▶ [Work task]
Your answer must contain only the lines from the one containing "At what coordinates should I click to accomplish: Open the" through the end of the entries below, reproduced character for character.
**** Supplied material
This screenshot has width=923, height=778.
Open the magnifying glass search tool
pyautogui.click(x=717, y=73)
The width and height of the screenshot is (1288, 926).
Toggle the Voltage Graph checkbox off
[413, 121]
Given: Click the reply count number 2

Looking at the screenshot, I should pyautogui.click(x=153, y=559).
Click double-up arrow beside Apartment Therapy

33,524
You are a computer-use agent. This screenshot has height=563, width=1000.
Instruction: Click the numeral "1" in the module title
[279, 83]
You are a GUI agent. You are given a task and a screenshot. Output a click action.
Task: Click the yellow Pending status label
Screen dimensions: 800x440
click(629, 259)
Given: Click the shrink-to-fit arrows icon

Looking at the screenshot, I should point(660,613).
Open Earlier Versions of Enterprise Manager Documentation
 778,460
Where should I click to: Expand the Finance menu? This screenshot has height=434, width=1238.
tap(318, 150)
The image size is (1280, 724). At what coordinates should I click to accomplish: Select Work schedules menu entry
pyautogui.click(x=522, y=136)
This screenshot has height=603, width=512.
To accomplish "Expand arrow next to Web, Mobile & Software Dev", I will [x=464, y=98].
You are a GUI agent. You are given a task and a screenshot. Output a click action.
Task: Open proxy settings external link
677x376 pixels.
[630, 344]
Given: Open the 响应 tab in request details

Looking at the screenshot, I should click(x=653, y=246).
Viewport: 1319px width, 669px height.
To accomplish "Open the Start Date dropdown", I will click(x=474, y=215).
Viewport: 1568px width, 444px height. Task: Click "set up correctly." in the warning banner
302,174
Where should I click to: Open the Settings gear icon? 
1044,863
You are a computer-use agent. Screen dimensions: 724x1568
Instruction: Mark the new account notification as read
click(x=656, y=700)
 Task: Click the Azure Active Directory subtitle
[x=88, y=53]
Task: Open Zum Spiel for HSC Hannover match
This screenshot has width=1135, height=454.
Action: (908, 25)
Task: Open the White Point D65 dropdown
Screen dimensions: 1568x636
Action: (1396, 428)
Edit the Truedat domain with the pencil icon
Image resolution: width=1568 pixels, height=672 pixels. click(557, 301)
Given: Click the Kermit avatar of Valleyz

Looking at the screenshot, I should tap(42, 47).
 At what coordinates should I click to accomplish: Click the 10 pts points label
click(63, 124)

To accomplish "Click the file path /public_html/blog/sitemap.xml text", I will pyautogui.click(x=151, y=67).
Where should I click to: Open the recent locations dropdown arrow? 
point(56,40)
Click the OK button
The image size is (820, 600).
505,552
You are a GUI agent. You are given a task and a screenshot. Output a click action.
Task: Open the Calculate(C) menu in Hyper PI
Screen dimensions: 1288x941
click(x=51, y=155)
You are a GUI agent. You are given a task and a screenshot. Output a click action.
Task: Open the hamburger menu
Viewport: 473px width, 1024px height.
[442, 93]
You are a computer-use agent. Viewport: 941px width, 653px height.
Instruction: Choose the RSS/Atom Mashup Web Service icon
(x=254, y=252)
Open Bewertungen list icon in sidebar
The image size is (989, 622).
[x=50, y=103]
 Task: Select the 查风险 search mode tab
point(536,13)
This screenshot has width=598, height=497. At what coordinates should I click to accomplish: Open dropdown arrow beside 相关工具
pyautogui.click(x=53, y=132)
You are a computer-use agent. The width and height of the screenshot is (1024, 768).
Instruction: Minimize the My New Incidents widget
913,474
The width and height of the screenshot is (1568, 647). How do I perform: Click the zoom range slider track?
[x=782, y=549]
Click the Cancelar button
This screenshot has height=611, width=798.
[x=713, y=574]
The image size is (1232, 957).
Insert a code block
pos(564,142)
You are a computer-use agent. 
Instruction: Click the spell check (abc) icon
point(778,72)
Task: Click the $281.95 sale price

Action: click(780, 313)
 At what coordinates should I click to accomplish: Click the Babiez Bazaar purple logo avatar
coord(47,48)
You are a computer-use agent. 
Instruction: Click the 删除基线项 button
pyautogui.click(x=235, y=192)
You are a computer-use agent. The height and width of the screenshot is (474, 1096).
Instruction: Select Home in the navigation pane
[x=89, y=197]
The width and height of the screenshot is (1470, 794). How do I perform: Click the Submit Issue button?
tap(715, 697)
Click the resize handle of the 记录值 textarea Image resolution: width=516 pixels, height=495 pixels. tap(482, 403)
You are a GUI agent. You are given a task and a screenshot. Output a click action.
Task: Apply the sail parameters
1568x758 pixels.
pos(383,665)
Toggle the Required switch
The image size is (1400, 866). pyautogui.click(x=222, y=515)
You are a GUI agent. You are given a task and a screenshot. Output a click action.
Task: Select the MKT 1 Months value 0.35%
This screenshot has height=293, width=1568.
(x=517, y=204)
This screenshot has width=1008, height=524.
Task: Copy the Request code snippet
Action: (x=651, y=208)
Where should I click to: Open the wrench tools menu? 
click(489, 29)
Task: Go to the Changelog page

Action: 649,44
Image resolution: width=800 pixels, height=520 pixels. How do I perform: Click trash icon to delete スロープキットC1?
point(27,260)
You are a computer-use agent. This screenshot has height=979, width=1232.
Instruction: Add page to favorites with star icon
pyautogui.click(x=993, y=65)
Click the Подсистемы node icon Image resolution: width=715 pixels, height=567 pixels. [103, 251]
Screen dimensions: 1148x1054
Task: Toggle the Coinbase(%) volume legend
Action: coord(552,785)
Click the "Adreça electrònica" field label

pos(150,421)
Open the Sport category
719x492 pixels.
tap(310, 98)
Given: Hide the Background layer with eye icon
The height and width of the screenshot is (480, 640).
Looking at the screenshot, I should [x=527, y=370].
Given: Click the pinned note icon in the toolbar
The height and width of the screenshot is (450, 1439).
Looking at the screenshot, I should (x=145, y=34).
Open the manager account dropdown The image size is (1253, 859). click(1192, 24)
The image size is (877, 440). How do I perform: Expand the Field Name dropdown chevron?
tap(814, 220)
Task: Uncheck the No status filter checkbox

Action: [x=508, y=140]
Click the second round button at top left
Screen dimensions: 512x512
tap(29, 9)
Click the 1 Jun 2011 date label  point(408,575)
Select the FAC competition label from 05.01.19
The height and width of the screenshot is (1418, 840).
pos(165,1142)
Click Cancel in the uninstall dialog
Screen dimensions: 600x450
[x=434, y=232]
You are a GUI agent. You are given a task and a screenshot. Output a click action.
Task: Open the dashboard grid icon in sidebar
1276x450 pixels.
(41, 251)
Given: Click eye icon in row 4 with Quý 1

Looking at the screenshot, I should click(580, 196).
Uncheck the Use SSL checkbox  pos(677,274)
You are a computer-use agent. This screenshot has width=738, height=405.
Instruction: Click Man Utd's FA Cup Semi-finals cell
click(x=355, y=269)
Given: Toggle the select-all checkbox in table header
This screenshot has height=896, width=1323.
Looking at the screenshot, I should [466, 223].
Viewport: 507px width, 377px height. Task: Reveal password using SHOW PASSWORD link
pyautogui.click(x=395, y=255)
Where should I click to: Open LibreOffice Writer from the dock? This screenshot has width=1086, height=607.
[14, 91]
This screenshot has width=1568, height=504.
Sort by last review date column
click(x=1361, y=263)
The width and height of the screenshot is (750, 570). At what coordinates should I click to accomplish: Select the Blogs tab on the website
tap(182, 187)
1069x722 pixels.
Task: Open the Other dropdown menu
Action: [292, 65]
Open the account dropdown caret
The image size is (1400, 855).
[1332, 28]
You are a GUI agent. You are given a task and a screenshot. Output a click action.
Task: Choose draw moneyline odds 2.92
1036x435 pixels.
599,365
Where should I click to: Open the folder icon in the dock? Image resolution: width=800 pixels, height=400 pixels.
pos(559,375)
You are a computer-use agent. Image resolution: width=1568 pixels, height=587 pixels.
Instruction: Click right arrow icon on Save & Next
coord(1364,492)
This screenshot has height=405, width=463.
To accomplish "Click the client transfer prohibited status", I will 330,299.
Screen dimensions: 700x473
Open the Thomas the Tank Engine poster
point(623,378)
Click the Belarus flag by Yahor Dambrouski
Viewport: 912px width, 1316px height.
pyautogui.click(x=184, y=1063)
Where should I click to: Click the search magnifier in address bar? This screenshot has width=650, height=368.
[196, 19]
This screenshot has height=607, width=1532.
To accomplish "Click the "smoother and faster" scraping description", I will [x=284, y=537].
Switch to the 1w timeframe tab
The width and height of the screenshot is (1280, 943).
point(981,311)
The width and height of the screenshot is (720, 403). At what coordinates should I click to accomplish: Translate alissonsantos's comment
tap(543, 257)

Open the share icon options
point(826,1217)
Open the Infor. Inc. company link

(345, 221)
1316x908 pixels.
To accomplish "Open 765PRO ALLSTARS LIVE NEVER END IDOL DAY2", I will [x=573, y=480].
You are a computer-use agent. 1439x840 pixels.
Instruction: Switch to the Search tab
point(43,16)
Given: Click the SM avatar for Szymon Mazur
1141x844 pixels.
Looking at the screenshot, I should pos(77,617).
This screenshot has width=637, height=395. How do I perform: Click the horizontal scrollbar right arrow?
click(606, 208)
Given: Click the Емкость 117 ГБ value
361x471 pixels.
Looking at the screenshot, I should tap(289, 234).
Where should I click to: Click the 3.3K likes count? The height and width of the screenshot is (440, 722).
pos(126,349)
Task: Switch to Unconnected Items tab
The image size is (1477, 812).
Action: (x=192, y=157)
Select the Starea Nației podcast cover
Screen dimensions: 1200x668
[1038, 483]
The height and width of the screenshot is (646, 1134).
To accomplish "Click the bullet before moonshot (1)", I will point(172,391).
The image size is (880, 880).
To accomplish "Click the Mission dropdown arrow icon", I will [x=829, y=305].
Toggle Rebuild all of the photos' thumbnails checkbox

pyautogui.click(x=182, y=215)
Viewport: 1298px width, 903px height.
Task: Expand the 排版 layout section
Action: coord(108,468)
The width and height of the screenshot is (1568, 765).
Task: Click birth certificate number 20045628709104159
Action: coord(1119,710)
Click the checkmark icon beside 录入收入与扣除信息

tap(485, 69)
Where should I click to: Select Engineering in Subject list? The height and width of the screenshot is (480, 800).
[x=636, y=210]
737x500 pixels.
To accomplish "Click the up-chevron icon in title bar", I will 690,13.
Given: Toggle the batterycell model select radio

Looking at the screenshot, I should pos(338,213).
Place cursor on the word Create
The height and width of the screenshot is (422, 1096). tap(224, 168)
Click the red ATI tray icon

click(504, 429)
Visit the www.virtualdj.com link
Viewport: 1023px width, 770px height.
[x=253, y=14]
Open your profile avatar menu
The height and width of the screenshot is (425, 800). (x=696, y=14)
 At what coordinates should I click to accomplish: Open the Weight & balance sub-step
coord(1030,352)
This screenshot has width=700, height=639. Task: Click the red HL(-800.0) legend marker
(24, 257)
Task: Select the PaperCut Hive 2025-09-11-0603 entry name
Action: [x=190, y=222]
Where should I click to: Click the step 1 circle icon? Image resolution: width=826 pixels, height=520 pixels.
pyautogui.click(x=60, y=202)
********
▶ [Response area]
 At what coordinates should I click to accomplish: Open the Weight & balance sub-step
coord(1030,352)
This screenshot has width=700, height=639. Task: Click the red HL(-800.0) legend marker
(24, 257)
Task: Select the PaperCut Hive 2025-09-11-0603 entry name
Action: [x=190, y=222]
Where should I click to: Click the step 1 circle icon? Image resolution: width=826 pixels, height=520 pixels.
pyautogui.click(x=60, y=202)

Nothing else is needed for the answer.